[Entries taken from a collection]
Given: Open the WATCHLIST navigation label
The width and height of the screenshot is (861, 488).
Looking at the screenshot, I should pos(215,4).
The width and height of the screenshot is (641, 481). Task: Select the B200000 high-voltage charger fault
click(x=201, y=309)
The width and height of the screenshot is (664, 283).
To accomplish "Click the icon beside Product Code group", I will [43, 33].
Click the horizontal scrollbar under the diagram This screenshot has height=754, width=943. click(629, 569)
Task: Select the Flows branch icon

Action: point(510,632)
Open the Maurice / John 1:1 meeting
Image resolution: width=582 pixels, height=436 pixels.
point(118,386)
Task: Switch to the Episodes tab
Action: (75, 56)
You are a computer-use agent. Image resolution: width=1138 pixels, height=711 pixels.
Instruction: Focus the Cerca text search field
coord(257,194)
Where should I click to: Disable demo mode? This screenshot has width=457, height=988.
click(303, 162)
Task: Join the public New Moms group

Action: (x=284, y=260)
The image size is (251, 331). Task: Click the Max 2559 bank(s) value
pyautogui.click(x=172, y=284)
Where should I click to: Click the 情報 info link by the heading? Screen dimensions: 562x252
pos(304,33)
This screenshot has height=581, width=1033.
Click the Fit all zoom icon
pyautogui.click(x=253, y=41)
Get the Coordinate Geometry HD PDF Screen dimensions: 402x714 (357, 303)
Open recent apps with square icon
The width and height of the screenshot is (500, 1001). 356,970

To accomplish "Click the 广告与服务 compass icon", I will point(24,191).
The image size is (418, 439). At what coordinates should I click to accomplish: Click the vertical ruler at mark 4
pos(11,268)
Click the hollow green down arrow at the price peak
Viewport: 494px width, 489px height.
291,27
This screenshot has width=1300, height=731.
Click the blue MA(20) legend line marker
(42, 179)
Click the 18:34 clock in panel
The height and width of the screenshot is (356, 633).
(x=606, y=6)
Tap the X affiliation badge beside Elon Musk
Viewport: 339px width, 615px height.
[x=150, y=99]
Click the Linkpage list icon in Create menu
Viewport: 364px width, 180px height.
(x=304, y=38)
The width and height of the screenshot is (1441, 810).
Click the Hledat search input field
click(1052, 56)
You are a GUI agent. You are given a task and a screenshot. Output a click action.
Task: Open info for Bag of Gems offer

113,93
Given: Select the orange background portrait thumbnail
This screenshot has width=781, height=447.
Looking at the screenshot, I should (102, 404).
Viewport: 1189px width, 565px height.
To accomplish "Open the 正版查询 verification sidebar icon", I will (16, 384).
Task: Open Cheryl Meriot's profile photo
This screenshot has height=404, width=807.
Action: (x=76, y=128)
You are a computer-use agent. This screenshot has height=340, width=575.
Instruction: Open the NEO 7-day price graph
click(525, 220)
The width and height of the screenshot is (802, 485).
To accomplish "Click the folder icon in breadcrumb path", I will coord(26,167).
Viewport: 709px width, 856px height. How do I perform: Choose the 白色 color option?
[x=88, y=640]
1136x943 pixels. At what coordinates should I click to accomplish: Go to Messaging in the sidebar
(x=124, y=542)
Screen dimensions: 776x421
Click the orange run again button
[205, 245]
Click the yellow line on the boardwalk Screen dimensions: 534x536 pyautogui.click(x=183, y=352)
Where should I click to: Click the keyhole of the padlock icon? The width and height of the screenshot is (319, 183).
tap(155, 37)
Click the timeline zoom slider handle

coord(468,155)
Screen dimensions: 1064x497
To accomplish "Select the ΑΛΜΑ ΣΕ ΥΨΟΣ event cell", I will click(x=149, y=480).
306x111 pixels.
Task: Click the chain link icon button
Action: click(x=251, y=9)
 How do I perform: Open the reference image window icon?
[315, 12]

Exercise:
An exact copy of every line above is needed.

Task result:
Given: Open the WATCHLIST navigation label
The width and height of the screenshot is (861, 488).
Looking at the screenshot, I should pos(215,4).
The width and height of the screenshot is (641, 481). Task: Select the B200000 high-voltage charger fault
click(x=201, y=309)
The width and height of the screenshot is (664, 283).
To accomplish "Click the icon beside Product Code group", I will [43, 33].
Click the horizontal scrollbar under the diagram This screenshot has height=754, width=943. click(629, 569)
Task: Select the Flows branch icon

Action: point(510,632)
Open the Maurice / John 1:1 meeting
Image resolution: width=582 pixels, height=436 pixels.
point(118,386)
Task: Switch to the Episodes tab
Action: (75, 56)
You are a computer-use agent. Image resolution: width=1138 pixels, height=711 pixels.
Instruction: Focus the Cerca text search field
coord(257,194)
Where should I click to: Disable demo mode? This screenshot has width=457, height=988.
click(303, 162)
Task: Join the public New Moms group

Action: (x=284, y=260)
The image size is (251, 331). Task: Click the Max 2559 bank(s) value
pyautogui.click(x=172, y=284)
Where should I click to: Click the 情報 info link by the heading? Screen dimensions: 562x252
pos(304,33)
This screenshot has height=581, width=1033.
Click the Fit all zoom icon
pyautogui.click(x=253, y=41)
Get the Coordinate Geometry HD PDF Screen dimensions: 402x714 (357, 303)
Open recent apps with square icon
The width and height of the screenshot is (500, 1001). 356,970

To accomplish "Click the 广告与服务 compass icon", I will point(24,191).
The image size is (418, 439). At what coordinates should I click to accomplish: Click the vertical ruler at mark 4
pos(11,268)
Click the hollow green down arrow at the price peak
Viewport: 494px width, 489px height.
291,27
This screenshot has width=1300, height=731.
Click the blue MA(20) legend line marker
(42, 179)
Click the 18:34 clock in panel
The height and width of the screenshot is (356, 633).
(x=606, y=6)
Tap the X affiliation badge beside Elon Musk
Viewport: 339px width, 615px height.
[x=150, y=99]
Click the Linkpage list icon in Create menu
Viewport: 364px width, 180px height.
(x=304, y=38)
The width and height of the screenshot is (1441, 810).
Click the Hledat search input field
click(1052, 56)
You are a GUI agent. You are given a task and a screenshot. Output a click action.
Task: Open info for Bag of Gems offer

113,93
Given: Select the orange background portrait thumbnail
This screenshot has width=781, height=447.
Looking at the screenshot, I should (102, 404).
Viewport: 1189px width, 565px height.
To accomplish "Open the 正版查询 verification sidebar icon", I will (16, 384).
Task: Open Cheryl Meriot's profile photo
This screenshot has height=404, width=807.
Action: (x=76, y=128)
You are a computer-use agent. This screenshot has height=340, width=575.
Instruction: Open the NEO 7-day price graph
click(525, 220)
The width and height of the screenshot is (802, 485).
To accomplish "Click the folder icon in breadcrumb path", I will coord(26,167).
Viewport: 709px width, 856px height. How do I perform: Choose the 白色 color option?
[x=88, y=640]
1136x943 pixels. At what coordinates should I click to accomplish: Go to Messaging in the sidebar
(x=124, y=542)
Screen dimensions: 776x421
Click the orange run again button
[205, 245]
Click the yellow line on the boardwalk Screen dimensions: 534x536 pyautogui.click(x=183, y=352)
Where should I click to: Click the keyhole of the padlock icon? The width and height of the screenshot is (319, 183).
tap(155, 37)
Click the timeline zoom slider handle

coord(468,155)
Screen dimensions: 1064x497
To accomplish "Select the ΑΛΜΑ ΣΕ ΥΨΟΣ event cell", I will click(x=149, y=480).
306x111 pixels.
Task: Click the chain link icon button
Action: click(x=251, y=9)
 How do I perform: Open the reference image window icon?
[315, 12]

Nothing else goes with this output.